On the energy front, although NAM is optimistic that it can persuade Congress to allow more drilling in the Outer Continental Shelf, Brown isn't so sure.
``We are not going to see a lot of movement in areas like drilling for natural gas.'' He said that the new Congress is more likely to look at alternative energy, conservation and eliminating or repealing tax incentives for oil drilling. Brown added that the new incoming chairman of the House Resources Committee, Rep. Nick Rahill II, D-W.Va., already has said that the drilling rights on 8.3 million acres in Lease Area 181 passed by the last Congress will be the last during his tenure as committee chair.

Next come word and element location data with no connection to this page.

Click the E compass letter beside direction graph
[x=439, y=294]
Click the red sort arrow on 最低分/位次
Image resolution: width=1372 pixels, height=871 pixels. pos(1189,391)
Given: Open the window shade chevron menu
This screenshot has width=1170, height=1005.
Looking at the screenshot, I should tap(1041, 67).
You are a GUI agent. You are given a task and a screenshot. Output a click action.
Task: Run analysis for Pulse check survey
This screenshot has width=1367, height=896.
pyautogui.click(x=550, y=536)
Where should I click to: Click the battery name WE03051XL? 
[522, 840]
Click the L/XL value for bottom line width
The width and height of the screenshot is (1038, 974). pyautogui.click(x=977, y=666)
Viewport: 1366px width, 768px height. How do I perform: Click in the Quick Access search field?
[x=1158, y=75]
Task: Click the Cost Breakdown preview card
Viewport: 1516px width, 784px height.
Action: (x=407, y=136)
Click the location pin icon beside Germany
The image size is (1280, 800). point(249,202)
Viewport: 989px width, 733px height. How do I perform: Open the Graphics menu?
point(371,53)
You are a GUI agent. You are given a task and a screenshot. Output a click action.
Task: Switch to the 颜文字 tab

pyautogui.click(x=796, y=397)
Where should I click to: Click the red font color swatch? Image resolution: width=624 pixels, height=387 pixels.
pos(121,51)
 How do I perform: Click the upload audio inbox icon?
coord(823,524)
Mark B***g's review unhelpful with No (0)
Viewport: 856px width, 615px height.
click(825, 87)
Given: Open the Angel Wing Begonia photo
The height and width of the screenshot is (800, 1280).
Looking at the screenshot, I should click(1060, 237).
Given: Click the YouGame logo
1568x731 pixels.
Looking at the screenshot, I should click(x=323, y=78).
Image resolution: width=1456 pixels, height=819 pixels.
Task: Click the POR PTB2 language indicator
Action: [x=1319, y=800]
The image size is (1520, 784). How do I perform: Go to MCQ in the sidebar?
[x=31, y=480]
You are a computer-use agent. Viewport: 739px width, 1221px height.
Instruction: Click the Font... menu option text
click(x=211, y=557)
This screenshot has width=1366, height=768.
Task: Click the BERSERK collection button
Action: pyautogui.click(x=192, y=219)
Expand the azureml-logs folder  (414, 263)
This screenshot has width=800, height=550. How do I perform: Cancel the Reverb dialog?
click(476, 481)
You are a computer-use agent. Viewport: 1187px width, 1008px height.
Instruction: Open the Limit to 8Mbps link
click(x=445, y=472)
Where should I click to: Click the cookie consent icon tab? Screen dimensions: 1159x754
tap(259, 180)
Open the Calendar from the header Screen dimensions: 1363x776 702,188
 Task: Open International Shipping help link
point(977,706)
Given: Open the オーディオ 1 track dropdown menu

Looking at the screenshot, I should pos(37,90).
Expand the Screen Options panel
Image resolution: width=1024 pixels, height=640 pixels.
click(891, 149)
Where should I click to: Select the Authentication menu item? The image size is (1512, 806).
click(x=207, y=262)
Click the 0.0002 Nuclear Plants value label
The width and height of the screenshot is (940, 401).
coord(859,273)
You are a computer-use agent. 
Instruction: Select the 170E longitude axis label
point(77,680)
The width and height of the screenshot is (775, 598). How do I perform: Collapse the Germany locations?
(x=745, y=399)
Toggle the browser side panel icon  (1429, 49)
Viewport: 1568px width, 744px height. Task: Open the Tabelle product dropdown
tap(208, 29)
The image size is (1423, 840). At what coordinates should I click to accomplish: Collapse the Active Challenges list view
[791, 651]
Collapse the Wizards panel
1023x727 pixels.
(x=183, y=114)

Despite its high visibility, energy costs take a back seat - in both the eyes of legislators and other manufacturers - to rising health-care costs. In a survey released in December, 51 percent of the chief executive officers surveyed by the Washington-based Business Roundtable - an association of CEOs of leading U.S. corporations - cited health-care costs as the greatest cost pressure facing their business. Energy costs were second, but cited by only 16 percent of those surveyed, down from 27 percent one year ago.
``We are seeing a lot of companies starting to feel the pain of health-care costs,'' Brown said. Nearly half of the respondents to a NAM survey said their health-care costs have risen from 11 percent to 20 percent in the past year.
Brown said SPI would like to see Congress OK the use of association health plans to create a larger pool of companies that can share risks, but incoming Democrats don't support that idea.
``They have different ideas and a different perspective to health care,'' with tax credits for the uninsured and permission for Medicare to negotiate prices of prescription drugs, two of their higher priorities.
Yet the larger uncertainty is how the new Congress will approach trade and China currency issues, as well as reauthorization of presidential authority to negotiate trade agreements that will expire in July.
``It looks as though this Congress will be somewhat skeptical of trade agreements and focus more on oversight and enforcement,'' said Eugenia Ross, director of international trade for SPI. The new Democratic majority is expected to push for stronger labor and environmental provisions in trade agreements, be more aggressive toward China and seek stronger enforcement of U.S. trading rights, she said.
The issue of worker pay and executive compensation also will surface, with Democrats promising to introduce legislation to increase the minimum wage to $7.25 from $5.15, with the rate possibly tied to the Consumer Price Index. The last time the federal minimum wage was increased was 12 years ago, when Democrats were in control,
In addition, the sudden reversal Dec. 22 by the Securities and Exchange Commission to amend rules it had adopted in July to govern executive stock options will trigger scrutiny by Congress of executive pay. The revised rules will make top executive pay look smaller than it actually is because it will let businesses spread the estimated value of those options over several years.